§ **ENTRIES SUPPLIED**
====================

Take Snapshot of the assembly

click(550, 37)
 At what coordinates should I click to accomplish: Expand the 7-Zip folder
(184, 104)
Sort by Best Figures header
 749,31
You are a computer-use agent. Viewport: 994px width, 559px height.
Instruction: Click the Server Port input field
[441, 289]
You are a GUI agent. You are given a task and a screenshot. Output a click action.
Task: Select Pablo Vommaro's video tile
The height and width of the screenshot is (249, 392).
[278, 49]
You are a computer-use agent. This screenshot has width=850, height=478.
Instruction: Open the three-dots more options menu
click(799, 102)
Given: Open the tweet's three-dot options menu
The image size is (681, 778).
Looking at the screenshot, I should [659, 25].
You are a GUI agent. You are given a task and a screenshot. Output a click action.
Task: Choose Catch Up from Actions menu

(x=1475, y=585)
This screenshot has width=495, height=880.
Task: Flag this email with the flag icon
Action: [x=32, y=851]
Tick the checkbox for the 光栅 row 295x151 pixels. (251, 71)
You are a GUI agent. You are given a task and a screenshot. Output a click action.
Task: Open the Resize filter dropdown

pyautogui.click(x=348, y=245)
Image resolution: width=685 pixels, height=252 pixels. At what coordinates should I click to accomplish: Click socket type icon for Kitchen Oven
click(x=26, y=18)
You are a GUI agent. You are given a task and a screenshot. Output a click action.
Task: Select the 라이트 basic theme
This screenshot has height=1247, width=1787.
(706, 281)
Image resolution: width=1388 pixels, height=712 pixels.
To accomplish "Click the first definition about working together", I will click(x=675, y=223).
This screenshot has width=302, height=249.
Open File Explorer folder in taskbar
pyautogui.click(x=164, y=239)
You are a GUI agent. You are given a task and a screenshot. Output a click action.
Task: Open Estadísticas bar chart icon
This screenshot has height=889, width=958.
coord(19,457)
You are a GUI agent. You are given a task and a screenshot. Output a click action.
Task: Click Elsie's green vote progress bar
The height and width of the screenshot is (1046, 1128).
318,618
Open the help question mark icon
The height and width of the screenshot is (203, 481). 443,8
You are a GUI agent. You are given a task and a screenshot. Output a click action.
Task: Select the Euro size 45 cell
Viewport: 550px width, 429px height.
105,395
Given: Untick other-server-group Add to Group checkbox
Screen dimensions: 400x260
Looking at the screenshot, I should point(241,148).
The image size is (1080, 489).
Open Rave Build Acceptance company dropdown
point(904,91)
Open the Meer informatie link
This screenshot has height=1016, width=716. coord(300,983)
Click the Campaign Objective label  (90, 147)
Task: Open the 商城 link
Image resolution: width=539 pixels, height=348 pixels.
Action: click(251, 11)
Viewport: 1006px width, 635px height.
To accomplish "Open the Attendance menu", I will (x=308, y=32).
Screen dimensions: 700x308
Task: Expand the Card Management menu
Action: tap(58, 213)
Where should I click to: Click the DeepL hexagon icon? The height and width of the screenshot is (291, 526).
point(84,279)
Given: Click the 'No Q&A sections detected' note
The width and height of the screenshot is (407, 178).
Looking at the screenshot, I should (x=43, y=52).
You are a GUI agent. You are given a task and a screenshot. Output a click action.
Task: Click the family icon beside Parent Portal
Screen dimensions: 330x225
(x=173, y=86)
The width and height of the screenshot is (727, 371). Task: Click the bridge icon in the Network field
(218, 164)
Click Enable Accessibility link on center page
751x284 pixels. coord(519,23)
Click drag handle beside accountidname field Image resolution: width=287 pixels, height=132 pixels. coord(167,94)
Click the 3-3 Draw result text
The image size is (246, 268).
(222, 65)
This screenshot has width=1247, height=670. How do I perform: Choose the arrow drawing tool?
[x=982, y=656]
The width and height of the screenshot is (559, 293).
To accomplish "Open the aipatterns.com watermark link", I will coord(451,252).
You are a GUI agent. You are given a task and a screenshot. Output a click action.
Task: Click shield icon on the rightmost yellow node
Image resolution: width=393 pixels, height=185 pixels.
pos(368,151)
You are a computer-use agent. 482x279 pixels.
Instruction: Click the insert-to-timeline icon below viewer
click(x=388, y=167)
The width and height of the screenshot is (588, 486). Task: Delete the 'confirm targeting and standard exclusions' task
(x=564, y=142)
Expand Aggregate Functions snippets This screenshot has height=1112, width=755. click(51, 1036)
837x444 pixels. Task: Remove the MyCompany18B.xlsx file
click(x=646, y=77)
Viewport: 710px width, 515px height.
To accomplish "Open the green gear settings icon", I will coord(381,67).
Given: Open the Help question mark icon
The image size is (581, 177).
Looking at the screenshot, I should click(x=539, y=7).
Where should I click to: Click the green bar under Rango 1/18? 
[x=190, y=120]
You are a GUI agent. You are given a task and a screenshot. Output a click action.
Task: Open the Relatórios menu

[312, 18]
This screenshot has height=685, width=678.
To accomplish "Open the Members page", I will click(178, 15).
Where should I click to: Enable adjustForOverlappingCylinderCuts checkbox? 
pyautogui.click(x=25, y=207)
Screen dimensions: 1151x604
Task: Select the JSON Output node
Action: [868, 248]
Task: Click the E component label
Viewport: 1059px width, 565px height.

====================

§ **INSTRUCTIONS TO FOLLOW**
Could you set down, exactly as written, the lines above between the one holding "Tick the checkbox" and the one holding "Image resolution: width=1388", inclusive, and nothing more?

§ **WRITTEN SOLUTION**
Tick the checkbox for the 光栅 row 295x151 pixels. (251, 71)
You are a GUI agent. You are given a task and a screenshot. Output a click action.
Task: Open the Resize filter dropdown

pyautogui.click(x=348, y=245)
Image resolution: width=685 pixels, height=252 pixels. At what coordinates should I click to accomplish: Click socket type icon for Kitchen Oven
click(x=26, y=18)
You are a GUI agent. You are given a task and a screenshot. Output a click action.
Task: Select the 라이트 basic theme
This screenshot has height=1247, width=1787.
(706, 281)
Image resolution: width=1388 pixels, height=712 pixels.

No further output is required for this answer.